The Wine Industry Sales Education Academy presented results of the Wine Business Monthly/Silicon Valley Bank Annual Tasting Room Survey at the 2016 Direct to Consumer Wine Symposium. According to the presentation, tasting room sales grew 19 percent over the past year. Wineries throughout the country saw an average of 1,400 visitors each month, 67 percent of whom made a purchase at the time. Such orders averaged about $99 each.
"Wineries throughout the country saw an average of 1,400 visitors each month."
While these are all impressive numbers, there's still room for improvement. After all, a conversion rate of 67 percent means 33 percent of visitors leave without making a purchase. Wineries need to do all they can to capture the attention of every person that walks through their tasting rooms.

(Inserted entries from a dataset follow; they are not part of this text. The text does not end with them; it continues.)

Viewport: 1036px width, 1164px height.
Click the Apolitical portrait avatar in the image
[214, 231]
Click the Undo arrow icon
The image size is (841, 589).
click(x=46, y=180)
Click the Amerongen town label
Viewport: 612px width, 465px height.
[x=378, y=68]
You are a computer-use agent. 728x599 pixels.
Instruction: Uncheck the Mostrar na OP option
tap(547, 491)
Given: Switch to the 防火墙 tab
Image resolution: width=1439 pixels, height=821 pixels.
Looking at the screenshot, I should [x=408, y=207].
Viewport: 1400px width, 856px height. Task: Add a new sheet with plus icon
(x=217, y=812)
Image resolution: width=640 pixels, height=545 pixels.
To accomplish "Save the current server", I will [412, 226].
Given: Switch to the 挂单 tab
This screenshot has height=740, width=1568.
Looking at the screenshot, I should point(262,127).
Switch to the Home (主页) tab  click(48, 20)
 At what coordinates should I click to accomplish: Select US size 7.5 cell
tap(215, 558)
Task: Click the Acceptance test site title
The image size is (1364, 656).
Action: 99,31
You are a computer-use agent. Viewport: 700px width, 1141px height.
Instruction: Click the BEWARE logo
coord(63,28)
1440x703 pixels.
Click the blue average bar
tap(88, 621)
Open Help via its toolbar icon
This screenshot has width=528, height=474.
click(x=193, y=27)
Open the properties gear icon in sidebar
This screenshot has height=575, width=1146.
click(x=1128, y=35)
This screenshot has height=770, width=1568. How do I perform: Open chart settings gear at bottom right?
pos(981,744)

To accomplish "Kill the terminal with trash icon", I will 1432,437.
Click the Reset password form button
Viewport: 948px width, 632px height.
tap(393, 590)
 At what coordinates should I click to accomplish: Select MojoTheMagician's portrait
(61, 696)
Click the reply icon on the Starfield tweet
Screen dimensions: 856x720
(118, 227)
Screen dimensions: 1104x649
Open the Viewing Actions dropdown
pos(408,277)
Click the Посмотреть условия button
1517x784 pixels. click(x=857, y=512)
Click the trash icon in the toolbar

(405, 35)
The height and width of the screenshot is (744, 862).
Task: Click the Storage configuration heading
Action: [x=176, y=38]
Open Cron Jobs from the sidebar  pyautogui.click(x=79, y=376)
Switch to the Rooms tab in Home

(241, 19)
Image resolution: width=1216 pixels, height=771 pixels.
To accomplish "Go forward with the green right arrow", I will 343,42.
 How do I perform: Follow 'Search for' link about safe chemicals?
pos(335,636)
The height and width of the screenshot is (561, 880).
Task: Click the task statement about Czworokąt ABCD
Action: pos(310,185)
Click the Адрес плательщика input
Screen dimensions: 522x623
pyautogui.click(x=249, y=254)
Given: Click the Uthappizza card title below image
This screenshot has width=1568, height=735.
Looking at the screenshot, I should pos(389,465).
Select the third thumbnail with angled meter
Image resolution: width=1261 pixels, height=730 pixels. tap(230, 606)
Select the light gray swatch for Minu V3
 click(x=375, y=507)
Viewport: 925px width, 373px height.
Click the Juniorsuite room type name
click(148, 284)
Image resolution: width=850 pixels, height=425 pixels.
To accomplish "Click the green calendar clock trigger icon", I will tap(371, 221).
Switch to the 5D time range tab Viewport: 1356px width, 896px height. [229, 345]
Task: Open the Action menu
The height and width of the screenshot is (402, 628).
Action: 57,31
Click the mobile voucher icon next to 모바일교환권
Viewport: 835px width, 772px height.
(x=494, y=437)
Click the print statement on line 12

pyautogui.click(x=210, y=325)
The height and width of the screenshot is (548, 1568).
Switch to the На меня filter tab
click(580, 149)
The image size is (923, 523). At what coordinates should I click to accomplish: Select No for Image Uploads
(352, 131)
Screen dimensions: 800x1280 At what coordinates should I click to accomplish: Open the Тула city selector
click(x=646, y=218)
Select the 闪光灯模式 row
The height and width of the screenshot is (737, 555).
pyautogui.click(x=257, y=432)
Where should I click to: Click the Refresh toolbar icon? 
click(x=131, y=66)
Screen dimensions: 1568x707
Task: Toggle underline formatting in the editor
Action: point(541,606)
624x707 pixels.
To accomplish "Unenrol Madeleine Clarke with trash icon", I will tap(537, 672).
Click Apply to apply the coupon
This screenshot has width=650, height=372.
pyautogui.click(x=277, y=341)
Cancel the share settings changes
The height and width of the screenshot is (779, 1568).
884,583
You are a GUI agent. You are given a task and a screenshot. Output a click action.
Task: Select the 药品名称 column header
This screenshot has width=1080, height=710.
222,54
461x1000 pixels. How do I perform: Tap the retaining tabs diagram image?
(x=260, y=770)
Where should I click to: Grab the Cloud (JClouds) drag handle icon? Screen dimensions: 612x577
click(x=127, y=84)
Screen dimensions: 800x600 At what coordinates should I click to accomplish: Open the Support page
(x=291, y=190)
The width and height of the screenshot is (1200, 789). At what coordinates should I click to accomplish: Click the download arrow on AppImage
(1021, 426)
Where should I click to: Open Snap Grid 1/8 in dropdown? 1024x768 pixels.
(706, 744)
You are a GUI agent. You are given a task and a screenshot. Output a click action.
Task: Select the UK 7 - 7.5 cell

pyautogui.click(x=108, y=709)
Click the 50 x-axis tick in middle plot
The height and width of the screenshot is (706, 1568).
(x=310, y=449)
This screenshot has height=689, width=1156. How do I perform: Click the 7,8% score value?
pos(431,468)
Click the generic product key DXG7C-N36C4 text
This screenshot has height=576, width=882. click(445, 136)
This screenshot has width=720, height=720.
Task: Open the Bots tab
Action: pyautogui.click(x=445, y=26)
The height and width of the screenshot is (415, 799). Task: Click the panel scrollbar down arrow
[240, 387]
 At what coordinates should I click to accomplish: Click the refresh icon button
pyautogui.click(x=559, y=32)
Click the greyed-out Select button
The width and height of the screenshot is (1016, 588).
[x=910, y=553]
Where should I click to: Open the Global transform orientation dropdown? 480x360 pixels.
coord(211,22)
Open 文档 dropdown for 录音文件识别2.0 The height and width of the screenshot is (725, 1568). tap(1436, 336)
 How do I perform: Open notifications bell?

Improving your tasting room
During its presentation, WISE emphasized the power of first impressions. First impressions set the tone for the rest of an interaction, and a bad one leaves consumers upset on the spot. It'll be hard for visiting tasters to overcome any initial negative feelings as time progresses, and they'll judge any minor infractions more harshly. They'll likely leave your winery earlier than scheduled in an attempt to escape their now-pessimistic mood.
Fortunately, it isn't difficult to make a good first impression. Every person that steps through your doors should be greeted with a warm smile and a friendly approach. They should have the chance to walk around without feeling pressured, but your salespeople should be readily available to answer any questions.
First impressions are particularly important on busy days. Your employees might be tempted to skip a customer or two, but a heavy sales day means they need to be particularly on top of their game. Crowds are burdensome for all parties, and new guests will use a lack of greeting as a reason why they shouldn't try to navigate through such a large mass of people. Each staff member should know to acknowledge everyone that enters, even if they're currently assisting other people.
In fact, proper training is one of the most essential aspects of a successful tasting room. Some basic information regarding the ins and outs of your wines equips employees to answer most consumer questions, impressing visitors with knowledge. The Wall Street Journal suggested treating the people manning your cash registers as if they were your own family members, supporting them as though they know generations of winemaking techniques.
Speaking of family, The Wall Street Journal also noted many wine tasters bring children along with them. While alcoholic drinks obviously aren't for children and many other businesses ban kids outright, the fact is many wine enthusiasts are also parents. These consumers respond positively to places that provide entertainment for their children. You can supply some small activities like coloring books, blocks or a movie to entertain little ones while the adults browse around.
The best way to create an excellent tasting room experience, however, is to treat everyone with the same amount of respect. Robin Bagget of Alpha Omega told Wines and Vines his employees are required to greet every visitor with a warm smile within 15 seconds of entry. He finds an exclusive atmosphere just doesn't work and instead focuses on treating everyone equally.
"People purchase things from people they like," he told the website. "You never know who the hot prospects are."
This doesn't mean wineries shouldn't give VIPs particular attention, The Wall Street Journal noted, but they must be addressed discreetly and with courtesy to others.
The tasting room experience is one of the most essential aspects of direct-to-consumer wine sales, so tasting room attendants should take care to greet every person, treat all visitors with respect and recognize the importance of family among their staff and their guests.